> _Work instruction_
Nothing in the records may change. Print them all again.

> _Data_
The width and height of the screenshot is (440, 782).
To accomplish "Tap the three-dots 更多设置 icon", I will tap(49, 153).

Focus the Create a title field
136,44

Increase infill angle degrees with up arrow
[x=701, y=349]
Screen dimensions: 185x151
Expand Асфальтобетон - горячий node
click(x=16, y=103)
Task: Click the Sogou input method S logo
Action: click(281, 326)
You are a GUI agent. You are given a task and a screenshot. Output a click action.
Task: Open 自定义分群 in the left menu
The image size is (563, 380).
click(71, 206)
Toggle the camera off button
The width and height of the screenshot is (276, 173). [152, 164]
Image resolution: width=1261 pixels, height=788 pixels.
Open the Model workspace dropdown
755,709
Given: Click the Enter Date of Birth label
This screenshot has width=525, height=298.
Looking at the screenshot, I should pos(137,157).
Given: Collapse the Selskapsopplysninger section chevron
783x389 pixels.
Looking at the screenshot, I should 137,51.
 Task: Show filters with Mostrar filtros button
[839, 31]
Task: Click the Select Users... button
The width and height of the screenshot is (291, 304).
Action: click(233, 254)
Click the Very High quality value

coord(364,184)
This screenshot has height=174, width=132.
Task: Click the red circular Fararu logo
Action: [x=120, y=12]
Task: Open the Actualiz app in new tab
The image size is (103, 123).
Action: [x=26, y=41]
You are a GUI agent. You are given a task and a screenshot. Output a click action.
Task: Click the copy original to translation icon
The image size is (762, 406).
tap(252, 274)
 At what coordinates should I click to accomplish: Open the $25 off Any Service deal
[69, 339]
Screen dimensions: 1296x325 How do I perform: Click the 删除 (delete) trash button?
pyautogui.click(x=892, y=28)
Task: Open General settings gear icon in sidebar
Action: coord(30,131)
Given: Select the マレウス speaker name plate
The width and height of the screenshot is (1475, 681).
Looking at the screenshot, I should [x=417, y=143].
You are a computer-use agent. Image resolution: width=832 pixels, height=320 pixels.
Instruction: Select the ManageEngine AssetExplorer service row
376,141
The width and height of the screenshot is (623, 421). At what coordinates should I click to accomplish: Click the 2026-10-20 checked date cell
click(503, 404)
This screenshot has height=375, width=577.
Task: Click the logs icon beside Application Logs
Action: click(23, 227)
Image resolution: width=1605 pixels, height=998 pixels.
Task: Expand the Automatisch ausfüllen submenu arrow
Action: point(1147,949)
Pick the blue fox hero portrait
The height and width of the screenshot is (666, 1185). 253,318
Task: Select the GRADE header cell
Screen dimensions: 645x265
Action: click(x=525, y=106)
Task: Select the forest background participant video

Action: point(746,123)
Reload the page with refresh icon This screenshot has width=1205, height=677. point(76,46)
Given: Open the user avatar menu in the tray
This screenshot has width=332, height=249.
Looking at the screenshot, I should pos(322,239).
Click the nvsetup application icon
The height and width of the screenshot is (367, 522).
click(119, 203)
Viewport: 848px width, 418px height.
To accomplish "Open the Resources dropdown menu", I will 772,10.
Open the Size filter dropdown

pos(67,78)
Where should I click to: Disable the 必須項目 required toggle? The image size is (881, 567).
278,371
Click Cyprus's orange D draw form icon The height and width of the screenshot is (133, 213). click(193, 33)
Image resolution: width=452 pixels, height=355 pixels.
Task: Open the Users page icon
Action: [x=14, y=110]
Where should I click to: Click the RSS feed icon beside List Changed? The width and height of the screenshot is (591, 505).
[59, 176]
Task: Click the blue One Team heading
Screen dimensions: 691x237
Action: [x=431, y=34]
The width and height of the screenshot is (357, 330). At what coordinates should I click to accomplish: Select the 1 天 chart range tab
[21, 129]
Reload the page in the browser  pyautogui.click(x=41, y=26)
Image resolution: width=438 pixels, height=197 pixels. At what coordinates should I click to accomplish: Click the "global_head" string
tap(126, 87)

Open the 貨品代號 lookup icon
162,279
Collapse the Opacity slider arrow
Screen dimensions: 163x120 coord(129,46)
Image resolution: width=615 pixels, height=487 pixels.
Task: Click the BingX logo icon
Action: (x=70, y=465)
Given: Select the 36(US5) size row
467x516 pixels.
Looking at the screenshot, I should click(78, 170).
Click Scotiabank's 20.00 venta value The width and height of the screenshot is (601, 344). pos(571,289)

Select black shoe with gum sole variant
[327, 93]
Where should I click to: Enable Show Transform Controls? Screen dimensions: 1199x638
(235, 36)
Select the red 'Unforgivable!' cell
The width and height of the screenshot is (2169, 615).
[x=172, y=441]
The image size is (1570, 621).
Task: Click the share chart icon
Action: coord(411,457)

> _Reply_
The width and height of the screenshot is (440, 782).
To accomplish "Tap the three-dots 更多设置 icon", I will tap(49, 153).

Focus the Create a title field
136,44

Increase infill angle degrees with up arrow
[x=701, y=349]
Screen dimensions: 185x151
Expand Асфальтобетон - горячий node
click(x=16, y=103)
Task: Click the Sogou input method S logo
Action: click(281, 326)
You are a GUI agent. You are given a task and a screenshot. Output a click action.
Task: Open 自定义分群 in the left menu
The image size is (563, 380).
click(71, 206)
Toggle the camera off button
The width and height of the screenshot is (276, 173). [152, 164]
Image resolution: width=1261 pixels, height=788 pixels.
Open the Model workspace dropdown
755,709
Given: Click the Enter Date of Birth label
This screenshot has width=525, height=298.
Looking at the screenshot, I should pos(137,157).
Given: Collapse the Selskapsopplysninger section chevron
783x389 pixels.
Looking at the screenshot, I should 137,51.
 Task: Show filters with Mostrar filtros button
[839, 31]
Task: Click the Select Users... button
The width and height of the screenshot is (291, 304).
Action: click(233, 254)
Click the Very High quality value

coord(364,184)
This screenshot has height=174, width=132.
Task: Click the red circular Fararu logo
Action: [x=120, y=12]
Task: Open the Actualiz app in new tab
The image size is (103, 123).
Action: [x=26, y=41]
You are a GUI agent. You are given a task and a screenshot. Output a click action.
Task: Click the copy original to translation icon
The image size is (762, 406).
tap(252, 274)
 At what coordinates should I click to accomplish: Open the $25 off Any Service deal
[69, 339]
Screen dimensions: 1296x325 How do I perform: Click the 删除 (delete) trash button?
pyautogui.click(x=892, y=28)
Task: Open General settings gear icon in sidebar
Action: coord(30,131)
Given: Select the マレウス speaker name plate
The width and height of the screenshot is (1475, 681).
Looking at the screenshot, I should [x=417, y=143].
You are a computer-use agent. Image resolution: width=832 pixels, height=320 pixels.
Instruction: Select the ManageEngine AssetExplorer service row
376,141
The width and height of the screenshot is (623, 421). At what coordinates should I click to accomplish: Click the 2026-10-20 checked date cell
click(503, 404)
This screenshot has height=375, width=577.
Task: Click the logs icon beside Application Logs
Action: click(23, 227)
Image resolution: width=1605 pixels, height=998 pixels.
Task: Expand the Automatisch ausfüllen submenu arrow
Action: point(1147,949)
Pick the blue fox hero portrait
The height and width of the screenshot is (666, 1185). 253,318
Task: Select the GRADE header cell
Screen dimensions: 645x265
Action: click(x=525, y=106)
Task: Select the forest background participant video

Action: point(746,123)
Reload the page with refresh icon This screenshot has width=1205, height=677. point(76,46)
Given: Open the user avatar menu in the tray
This screenshot has width=332, height=249.
Looking at the screenshot, I should pos(322,239).
Click the nvsetup application icon
The height and width of the screenshot is (367, 522).
click(119, 203)
Viewport: 848px width, 418px height.
To accomplish "Open the Resources dropdown menu", I will 772,10.
Open the Size filter dropdown

pos(67,78)
Where should I click to: Disable the 必須項目 required toggle? The image size is (881, 567).
278,371
Click Cyprus's orange D draw form icon The height and width of the screenshot is (133, 213). click(193, 33)
Image resolution: width=452 pixels, height=355 pixels.
Task: Open the Users page icon
Action: [x=14, y=110]
Where should I click to: Click the RSS feed icon beside List Changed? The width and height of the screenshot is (591, 505).
[59, 176]
Task: Click the blue One Team heading
Screen dimensions: 691x237
Action: [x=431, y=34]
The width and height of the screenshot is (357, 330). At what coordinates should I click to accomplish: Select the 1 天 chart range tab
[21, 129]
Reload the page in the browser  pyautogui.click(x=41, y=26)
Image resolution: width=438 pixels, height=197 pixels. At what coordinates should I click to accomplish: Click the "global_head" string
tap(126, 87)

Open the 貨品代號 lookup icon
162,279
Collapse the Opacity slider arrow
Screen dimensions: 163x120 coord(129,46)
Image resolution: width=615 pixels, height=487 pixels.
Task: Click the BingX logo icon
Action: (x=70, y=465)
Given: Select the 36(US5) size row
467x516 pixels.
Looking at the screenshot, I should click(78, 170).
Click Scotiabank's 20.00 venta value The width and height of the screenshot is (601, 344). pos(571,289)

Select black shoe with gum sole variant
[327, 93]
Where should I click to: Enable Show Transform Controls? Screen dimensions: 1199x638
(235, 36)
Select the red 'Unforgivable!' cell
The width and height of the screenshot is (2169, 615).
[x=172, y=441]
The image size is (1570, 621).
Task: Click the share chart icon
Action: coord(411,457)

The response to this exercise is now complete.